*Exercise aim*. Copy every line of the data that includes the string "computer".

*** Opening of Records provided ***

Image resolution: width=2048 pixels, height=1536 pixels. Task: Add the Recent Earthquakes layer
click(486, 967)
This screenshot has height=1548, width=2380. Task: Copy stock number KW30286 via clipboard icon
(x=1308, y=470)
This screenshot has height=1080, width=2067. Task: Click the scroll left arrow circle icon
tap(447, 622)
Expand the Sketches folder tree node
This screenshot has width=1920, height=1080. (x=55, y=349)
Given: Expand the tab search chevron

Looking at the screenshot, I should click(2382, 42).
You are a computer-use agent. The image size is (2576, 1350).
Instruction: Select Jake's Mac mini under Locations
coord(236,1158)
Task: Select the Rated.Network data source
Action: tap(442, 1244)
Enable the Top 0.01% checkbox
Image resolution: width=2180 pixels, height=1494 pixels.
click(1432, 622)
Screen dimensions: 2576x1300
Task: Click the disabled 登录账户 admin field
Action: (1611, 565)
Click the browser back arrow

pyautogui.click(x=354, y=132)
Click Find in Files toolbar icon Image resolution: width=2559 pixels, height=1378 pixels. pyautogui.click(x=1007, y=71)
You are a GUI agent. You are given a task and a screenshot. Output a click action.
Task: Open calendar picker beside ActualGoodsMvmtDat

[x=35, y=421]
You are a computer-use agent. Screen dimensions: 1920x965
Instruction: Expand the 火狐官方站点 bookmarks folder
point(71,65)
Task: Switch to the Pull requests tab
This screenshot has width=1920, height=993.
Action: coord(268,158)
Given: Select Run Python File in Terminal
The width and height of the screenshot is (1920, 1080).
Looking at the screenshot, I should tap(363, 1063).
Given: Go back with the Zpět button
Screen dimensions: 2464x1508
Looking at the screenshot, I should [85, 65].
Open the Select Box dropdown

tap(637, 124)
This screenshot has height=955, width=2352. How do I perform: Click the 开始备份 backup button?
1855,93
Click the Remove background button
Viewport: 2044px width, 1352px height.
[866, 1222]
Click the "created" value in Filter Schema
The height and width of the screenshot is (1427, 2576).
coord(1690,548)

*** Close of Records provided ***

*Reply to the exercise*.
You are a computer-use agent. The image size is (2576, 1350).
You are a computer-use agent. Screen dimensions: 1920x965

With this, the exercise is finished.